Required work: Once you find the line containing "Март 2025 (20, 1297)" in the data below, copy it and each following line exactly, up to and including the line containing "Май 2023 (19, 1595)", and nothing else.

── Records for this exercise

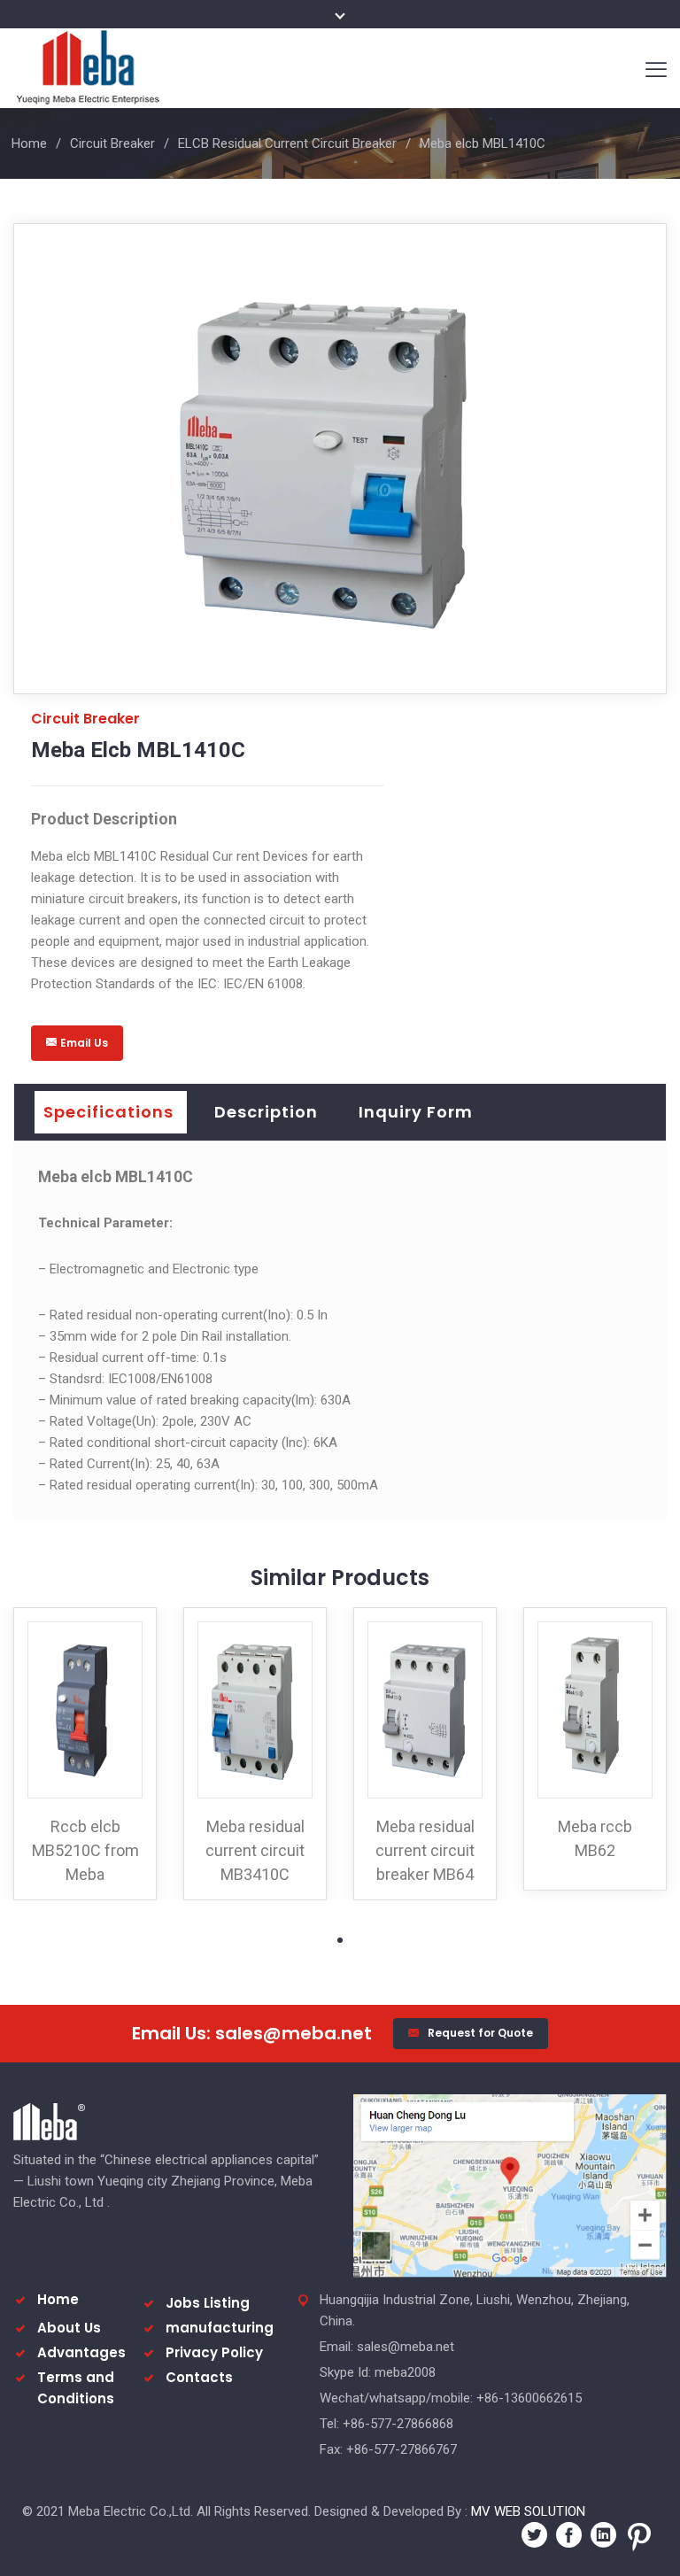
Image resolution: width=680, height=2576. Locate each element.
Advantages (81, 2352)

────
── Records for this exercise

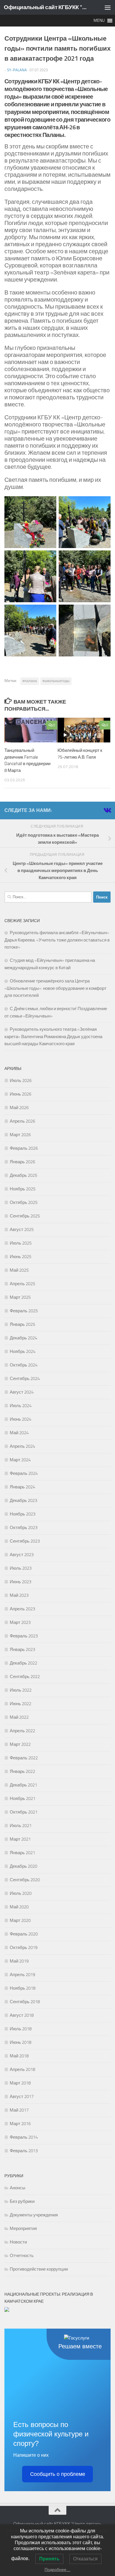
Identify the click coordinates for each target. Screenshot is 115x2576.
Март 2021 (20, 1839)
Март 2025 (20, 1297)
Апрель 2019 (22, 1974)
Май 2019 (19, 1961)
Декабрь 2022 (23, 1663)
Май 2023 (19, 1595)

────

Written answer:
Март 2025 (20, 1297)
Апрель 2019 (22, 1974)
Май 2019 (19, 1961)
Декабрь 2022 (23, 1663)
Май 2023 (19, 1595)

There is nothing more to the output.